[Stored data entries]

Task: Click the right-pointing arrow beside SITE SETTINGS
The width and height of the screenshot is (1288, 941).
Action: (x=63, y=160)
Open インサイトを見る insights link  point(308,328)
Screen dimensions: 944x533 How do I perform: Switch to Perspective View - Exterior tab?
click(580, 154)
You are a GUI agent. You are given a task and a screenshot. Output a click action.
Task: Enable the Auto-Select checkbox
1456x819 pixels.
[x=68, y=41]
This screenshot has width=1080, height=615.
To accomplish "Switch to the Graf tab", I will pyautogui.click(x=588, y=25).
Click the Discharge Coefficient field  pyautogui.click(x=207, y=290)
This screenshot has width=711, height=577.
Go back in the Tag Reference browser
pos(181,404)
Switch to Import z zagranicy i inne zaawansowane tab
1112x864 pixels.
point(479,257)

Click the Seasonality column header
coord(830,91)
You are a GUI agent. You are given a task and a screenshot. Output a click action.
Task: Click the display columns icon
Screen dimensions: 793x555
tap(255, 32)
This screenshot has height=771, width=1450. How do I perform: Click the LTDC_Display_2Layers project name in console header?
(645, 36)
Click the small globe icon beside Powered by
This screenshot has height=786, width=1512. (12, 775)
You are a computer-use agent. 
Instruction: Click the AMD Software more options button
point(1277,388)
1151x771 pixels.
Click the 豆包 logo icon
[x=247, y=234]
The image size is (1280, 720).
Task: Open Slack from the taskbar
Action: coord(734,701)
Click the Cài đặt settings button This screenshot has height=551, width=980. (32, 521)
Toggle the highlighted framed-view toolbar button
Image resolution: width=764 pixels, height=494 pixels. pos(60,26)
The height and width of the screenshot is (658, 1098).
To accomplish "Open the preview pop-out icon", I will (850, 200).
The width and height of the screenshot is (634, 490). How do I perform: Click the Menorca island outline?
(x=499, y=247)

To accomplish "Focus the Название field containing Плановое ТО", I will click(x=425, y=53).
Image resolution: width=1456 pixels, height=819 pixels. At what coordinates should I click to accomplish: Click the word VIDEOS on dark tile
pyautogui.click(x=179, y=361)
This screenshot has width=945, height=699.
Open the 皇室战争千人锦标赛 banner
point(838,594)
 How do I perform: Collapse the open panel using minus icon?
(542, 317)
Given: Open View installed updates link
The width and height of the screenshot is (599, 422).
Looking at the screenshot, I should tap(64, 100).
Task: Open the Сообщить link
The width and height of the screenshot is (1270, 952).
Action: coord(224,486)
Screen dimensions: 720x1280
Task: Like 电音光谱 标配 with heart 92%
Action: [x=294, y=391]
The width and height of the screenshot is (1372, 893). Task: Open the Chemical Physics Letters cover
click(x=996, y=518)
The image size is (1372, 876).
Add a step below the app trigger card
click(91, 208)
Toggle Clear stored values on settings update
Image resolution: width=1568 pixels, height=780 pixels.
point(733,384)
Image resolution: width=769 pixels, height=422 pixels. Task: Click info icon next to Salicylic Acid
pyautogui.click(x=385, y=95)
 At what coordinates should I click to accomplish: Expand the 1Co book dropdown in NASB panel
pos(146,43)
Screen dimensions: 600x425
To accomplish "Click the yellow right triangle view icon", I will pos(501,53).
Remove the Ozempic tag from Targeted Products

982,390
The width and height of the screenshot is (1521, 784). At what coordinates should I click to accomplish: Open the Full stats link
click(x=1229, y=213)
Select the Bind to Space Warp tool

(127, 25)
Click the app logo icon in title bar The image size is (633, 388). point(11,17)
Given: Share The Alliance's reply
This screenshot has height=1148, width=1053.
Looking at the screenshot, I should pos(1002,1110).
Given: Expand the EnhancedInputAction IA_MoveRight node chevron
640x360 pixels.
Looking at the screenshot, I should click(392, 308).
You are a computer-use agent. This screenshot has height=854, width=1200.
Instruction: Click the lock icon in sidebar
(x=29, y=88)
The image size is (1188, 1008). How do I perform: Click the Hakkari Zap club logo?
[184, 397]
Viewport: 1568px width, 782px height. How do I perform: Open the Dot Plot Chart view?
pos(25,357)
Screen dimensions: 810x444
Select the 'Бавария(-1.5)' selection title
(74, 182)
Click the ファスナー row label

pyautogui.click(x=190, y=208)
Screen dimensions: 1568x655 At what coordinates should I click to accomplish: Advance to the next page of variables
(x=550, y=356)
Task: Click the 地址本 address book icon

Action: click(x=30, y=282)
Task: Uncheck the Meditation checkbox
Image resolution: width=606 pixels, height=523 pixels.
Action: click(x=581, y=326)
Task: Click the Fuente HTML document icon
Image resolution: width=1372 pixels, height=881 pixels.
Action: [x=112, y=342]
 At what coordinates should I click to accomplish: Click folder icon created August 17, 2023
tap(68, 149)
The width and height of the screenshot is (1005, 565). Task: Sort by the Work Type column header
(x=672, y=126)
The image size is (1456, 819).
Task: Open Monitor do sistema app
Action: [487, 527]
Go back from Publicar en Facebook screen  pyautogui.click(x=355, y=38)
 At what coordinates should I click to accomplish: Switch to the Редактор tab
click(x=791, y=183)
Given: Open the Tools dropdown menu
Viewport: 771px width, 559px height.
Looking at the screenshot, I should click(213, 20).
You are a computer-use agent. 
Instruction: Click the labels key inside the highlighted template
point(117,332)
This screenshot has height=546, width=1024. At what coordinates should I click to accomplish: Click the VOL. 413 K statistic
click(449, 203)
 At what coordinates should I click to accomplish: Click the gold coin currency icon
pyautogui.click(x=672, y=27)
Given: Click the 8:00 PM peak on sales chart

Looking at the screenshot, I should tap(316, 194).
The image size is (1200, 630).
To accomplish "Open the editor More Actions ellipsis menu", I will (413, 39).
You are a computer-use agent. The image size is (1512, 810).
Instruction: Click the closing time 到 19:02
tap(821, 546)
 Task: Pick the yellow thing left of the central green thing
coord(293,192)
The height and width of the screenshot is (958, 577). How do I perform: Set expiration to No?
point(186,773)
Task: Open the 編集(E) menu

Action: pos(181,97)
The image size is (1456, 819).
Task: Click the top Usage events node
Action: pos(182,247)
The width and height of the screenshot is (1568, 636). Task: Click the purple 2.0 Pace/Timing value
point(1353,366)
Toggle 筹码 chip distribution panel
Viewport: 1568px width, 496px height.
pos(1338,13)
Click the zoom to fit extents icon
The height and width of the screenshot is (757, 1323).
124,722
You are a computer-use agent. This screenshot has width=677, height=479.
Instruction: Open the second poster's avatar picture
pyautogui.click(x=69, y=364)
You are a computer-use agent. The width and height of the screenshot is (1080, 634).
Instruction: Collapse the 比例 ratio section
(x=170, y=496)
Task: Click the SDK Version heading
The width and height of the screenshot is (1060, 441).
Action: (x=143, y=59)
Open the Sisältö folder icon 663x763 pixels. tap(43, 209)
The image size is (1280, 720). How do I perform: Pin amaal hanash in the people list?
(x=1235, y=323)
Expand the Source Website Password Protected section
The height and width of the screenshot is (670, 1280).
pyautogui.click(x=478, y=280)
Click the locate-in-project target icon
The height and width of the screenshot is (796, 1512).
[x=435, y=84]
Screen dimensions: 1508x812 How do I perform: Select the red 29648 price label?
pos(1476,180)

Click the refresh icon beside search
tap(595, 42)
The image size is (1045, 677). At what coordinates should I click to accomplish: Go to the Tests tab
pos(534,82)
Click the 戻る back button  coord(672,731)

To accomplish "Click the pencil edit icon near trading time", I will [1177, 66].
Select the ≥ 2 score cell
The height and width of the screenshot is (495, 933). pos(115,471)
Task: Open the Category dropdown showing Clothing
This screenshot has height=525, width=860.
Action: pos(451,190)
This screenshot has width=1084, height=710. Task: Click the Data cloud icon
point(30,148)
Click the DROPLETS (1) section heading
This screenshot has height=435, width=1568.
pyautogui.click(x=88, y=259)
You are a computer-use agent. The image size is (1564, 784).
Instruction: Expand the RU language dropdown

WHAT YOU HAVE TO DO
After locating the line with "The width and height of the screenshot is (1005, 565)." above, return that line and every later line through the one with "The image size is (1200, 630).", word for word and with nothing else.

RESPONSE
The width and height of the screenshot is (1005, 565). Task: Sort by the Work Type column header
(x=672, y=126)
The image size is (1456, 819).
Task: Open Monitor do sistema app
Action: [487, 527]
Go back from Publicar en Facebook screen  pyautogui.click(x=355, y=38)
 At what coordinates should I click to accomplish: Switch to the Редактор tab
click(x=791, y=183)
Given: Open the Tools dropdown menu
Viewport: 771px width, 559px height.
Looking at the screenshot, I should click(213, 20).
You are a computer-use agent. 
Instruction: Click the labels key inside the highlighted template
point(117,332)
This screenshot has height=546, width=1024. At what coordinates should I click to accomplish: Click the VOL. 413 K statistic
click(449, 203)
 At what coordinates should I click to accomplish: Click the gold coin currency icon
pyautogui.click(x=672, y=27)
Given: Click the 8:00 PM peak on sales chart

Looking at the screenshot, I should tap(316, 194).
The image size is (1200, 630).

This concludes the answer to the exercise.